Symphony Macabre: Bernard Herrmann and the Scoring of Horror (LA online)

Date/Time
Date(s) - Thu. Sep. 24, 2020
7:30 pm PDT - 8:45 pm PDT

Instructor
Steven C. Smith

Admission
$10 USD BUY TICKETS HERE or buy a Miskatonic LA Full Semester Pass for $30 USD HERE

A newborn baby who prefers human flesh to breast milk. A friendly motel owner with mom issues and a habit of butchering women. A demented concert pianist who composes his greatest score during a killing spree in London.

These characters have more in common than their anti-social behavior. Each became more relatable—and at the same time, more terrifying—thanks to the musical accompaniment of Oscar-winning composer Bernard Herrmann.

In his 35-year film career, Herrmann scored “respectable” screen classics like Citizen Kane, Jane Eyre, and The Ghost and Mrs. Muir. But this emotionally volatile iconoclast was no snob. He loved exploring the dark side of human nature, in classic horror and suspense titles for multiple media.

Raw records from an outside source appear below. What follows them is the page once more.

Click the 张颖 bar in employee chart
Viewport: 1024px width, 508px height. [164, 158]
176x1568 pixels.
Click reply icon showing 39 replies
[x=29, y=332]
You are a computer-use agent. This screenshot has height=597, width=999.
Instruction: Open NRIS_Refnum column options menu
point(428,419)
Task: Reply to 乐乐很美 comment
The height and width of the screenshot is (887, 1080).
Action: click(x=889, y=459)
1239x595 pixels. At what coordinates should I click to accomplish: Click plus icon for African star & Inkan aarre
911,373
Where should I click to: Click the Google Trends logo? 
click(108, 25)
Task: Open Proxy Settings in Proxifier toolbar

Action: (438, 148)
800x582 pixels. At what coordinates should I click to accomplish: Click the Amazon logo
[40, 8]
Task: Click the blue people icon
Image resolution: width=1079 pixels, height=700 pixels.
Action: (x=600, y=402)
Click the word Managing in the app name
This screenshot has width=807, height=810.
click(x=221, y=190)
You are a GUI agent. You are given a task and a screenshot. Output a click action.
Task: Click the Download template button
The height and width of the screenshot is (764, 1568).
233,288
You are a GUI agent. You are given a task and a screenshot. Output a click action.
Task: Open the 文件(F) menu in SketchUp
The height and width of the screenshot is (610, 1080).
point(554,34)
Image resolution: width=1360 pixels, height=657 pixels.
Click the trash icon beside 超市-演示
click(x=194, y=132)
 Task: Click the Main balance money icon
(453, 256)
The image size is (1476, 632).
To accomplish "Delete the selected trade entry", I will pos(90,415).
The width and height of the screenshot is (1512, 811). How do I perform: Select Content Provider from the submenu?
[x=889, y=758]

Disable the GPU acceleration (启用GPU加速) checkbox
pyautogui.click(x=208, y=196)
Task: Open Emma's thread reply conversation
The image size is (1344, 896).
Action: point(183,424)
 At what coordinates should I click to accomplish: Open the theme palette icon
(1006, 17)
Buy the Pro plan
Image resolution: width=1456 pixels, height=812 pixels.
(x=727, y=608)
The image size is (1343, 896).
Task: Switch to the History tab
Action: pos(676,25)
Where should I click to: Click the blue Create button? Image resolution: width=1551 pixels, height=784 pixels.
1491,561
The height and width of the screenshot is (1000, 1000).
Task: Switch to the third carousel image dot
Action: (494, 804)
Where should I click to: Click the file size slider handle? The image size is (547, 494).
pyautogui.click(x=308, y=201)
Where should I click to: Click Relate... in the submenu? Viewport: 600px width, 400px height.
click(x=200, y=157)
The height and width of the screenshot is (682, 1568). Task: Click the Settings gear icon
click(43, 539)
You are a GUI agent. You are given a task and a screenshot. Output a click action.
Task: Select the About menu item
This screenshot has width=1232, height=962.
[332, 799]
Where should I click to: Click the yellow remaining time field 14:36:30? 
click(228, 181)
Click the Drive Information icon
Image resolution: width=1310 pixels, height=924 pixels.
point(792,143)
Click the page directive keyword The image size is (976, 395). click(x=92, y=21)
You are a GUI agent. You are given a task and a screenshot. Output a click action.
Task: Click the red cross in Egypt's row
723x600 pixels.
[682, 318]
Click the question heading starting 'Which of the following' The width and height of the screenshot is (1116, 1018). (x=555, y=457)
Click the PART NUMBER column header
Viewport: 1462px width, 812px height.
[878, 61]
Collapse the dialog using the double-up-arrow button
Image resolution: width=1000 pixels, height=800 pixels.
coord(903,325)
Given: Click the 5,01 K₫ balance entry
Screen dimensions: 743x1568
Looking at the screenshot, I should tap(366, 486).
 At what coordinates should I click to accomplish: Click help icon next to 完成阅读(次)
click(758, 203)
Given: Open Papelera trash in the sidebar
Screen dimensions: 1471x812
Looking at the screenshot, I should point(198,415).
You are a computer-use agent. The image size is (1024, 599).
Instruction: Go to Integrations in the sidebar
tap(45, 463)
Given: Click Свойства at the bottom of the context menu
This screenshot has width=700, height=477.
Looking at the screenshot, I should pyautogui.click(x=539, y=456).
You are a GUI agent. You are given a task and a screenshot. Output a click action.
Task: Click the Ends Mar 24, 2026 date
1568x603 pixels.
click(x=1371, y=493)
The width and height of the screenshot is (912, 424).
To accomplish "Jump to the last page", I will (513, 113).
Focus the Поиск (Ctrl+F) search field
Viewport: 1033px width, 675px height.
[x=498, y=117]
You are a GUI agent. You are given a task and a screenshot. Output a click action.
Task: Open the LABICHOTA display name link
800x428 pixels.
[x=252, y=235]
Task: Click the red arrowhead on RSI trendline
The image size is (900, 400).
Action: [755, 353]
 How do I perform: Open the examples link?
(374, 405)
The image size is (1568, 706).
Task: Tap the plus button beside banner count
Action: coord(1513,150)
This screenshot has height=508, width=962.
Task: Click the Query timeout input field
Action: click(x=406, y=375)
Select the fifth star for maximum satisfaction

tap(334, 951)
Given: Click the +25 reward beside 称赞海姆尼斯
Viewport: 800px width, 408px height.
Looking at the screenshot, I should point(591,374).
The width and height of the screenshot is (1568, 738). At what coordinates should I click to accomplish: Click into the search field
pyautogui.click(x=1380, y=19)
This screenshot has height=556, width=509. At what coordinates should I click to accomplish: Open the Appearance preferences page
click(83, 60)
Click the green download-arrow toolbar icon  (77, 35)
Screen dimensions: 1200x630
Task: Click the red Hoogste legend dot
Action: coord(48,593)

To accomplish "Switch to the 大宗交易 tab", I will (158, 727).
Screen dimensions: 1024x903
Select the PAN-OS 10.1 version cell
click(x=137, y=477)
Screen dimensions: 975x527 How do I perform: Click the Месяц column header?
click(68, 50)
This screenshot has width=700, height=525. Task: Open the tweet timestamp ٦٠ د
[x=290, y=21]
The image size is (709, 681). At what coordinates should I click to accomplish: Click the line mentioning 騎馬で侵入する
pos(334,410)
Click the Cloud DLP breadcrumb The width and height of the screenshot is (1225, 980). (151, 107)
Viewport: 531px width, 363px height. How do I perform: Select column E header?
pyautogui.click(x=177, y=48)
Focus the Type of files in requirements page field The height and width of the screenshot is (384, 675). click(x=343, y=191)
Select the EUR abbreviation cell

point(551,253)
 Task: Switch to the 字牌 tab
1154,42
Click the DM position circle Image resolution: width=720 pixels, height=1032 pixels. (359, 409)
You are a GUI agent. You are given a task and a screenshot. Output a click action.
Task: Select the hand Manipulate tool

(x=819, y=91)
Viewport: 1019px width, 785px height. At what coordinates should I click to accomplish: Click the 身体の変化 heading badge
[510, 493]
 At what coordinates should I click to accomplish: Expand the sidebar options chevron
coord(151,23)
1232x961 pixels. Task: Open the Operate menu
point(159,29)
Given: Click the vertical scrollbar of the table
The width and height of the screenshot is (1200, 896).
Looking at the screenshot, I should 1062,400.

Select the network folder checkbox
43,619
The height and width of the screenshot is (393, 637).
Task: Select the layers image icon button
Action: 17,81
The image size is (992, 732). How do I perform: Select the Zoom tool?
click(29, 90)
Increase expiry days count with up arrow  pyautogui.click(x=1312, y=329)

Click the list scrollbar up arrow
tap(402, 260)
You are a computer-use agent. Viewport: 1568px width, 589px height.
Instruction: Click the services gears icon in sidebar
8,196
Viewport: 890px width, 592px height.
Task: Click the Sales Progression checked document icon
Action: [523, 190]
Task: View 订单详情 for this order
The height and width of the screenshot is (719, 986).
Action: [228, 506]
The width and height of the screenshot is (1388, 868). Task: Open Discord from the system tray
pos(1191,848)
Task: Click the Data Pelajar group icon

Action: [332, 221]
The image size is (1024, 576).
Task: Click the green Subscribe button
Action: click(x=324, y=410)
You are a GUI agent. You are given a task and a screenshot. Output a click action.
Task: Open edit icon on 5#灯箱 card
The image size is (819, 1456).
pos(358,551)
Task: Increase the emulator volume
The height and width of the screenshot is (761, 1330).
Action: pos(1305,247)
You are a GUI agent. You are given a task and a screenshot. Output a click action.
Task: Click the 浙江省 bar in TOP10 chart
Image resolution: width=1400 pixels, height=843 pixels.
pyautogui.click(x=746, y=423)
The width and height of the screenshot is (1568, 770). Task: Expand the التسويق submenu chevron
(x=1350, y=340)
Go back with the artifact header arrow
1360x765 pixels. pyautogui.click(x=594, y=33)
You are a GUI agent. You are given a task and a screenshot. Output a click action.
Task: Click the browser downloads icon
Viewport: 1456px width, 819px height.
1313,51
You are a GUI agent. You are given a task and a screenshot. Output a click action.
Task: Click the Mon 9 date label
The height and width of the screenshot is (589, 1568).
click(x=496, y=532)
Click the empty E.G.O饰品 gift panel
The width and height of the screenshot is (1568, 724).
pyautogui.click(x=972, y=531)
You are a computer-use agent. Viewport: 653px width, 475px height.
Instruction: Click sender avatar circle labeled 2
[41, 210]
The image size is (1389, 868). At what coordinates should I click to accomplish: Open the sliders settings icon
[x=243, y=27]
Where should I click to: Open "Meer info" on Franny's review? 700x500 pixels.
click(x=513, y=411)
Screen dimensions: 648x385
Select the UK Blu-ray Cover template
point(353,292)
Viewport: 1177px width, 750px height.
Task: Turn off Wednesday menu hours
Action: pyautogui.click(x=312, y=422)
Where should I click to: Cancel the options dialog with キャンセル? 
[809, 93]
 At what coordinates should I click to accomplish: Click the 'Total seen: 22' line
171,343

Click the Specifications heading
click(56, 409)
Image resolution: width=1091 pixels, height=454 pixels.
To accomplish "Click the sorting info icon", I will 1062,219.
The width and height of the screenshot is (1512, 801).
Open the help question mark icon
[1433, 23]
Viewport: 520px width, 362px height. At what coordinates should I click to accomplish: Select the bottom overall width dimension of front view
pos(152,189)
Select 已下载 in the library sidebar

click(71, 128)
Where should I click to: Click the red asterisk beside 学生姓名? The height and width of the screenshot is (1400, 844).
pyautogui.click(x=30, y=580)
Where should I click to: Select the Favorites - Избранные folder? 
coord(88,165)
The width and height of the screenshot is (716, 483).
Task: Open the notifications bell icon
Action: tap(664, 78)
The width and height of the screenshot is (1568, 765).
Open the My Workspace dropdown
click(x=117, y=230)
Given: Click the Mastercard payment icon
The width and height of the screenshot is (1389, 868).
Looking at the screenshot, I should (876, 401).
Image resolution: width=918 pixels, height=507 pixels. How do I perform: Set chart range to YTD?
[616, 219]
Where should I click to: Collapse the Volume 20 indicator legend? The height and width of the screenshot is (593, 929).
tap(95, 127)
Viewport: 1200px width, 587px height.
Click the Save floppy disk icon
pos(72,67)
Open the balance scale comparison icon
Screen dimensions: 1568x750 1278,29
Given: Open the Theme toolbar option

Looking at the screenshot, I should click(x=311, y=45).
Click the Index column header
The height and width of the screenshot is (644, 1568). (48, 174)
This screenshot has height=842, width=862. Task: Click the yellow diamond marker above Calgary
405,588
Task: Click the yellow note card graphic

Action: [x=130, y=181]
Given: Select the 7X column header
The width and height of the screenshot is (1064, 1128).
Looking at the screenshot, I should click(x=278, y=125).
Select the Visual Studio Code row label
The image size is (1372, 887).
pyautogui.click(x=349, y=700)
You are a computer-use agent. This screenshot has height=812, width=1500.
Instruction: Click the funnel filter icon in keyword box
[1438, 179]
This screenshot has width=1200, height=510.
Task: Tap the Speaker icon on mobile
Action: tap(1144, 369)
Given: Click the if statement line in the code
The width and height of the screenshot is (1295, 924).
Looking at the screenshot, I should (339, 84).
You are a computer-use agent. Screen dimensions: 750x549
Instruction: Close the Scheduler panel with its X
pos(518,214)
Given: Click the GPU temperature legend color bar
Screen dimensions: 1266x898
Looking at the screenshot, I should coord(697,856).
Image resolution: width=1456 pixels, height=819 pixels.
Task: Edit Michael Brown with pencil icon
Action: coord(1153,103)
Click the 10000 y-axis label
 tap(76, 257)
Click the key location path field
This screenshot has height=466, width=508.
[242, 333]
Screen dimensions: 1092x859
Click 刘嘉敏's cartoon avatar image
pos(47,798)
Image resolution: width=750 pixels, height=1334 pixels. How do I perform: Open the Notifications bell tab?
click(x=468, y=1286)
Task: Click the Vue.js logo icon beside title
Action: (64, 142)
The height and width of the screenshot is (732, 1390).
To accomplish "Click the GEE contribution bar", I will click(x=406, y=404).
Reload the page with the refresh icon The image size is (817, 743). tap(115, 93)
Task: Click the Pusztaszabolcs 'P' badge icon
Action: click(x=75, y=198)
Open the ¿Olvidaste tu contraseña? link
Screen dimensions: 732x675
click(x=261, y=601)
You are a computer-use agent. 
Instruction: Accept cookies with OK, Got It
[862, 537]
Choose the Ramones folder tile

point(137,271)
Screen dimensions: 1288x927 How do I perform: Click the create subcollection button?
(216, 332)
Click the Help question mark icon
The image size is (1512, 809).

It’s Alive, Psycho, and Hangover Square are three of the films to be analyzed in this lecture by author and Emmy-nominated documentarian Steven C. Smith (A Heart at Fire’s Center: The Life and Music of Bernard Herrmann). Through clips and music cues, plus interviews with the composer himself, we’ll discover how Herrmann earned his reputation as the twentieth century’s top composer of horror and suspense scores. Steven will explore in clear, non-technical language the techniques Herrmann used to put us inside the minds of characters that society would consider “monsters,” and how he made us feel their humanity as well as their madness.

Steven will also discuss Herrmann’s friendship with Ray Bradbury, spotlighting their collaboration on the classic Hitchcock-produced television program The Jar. And he’ll explain why Herrmann used an ancient Gregorian chant of death in that score–a melody later used as the musical centerpiece of Stanley Kubrick’s film of The Shining.

We’ll also find out why Herrmann, unlike most of his Hollywood contemporaries, relished working in the horror genre, and why in the 1970s he preferred teaming with low-budget filmmakers like Larry Cohen and Brian De Palma rather than A-list studio directors like William Friedkin (Herrmann turned down The Exorcist, for reasons to be explained).

Finally, we’ll also see how Herrmann’s music lives on, both in its influence on today’s composers, and in its literal re-use in movies like Kill Bill and Once Upon a Time in Hollywood. The result will be a lively study of one of film music’s most innovative figures, whose scores remains the template for the sound of cinematic horror.

Please note these are live events – they cannot be downloaded and watched later, so please be sure you are available at the time and timezone the classes are being offered in before registering.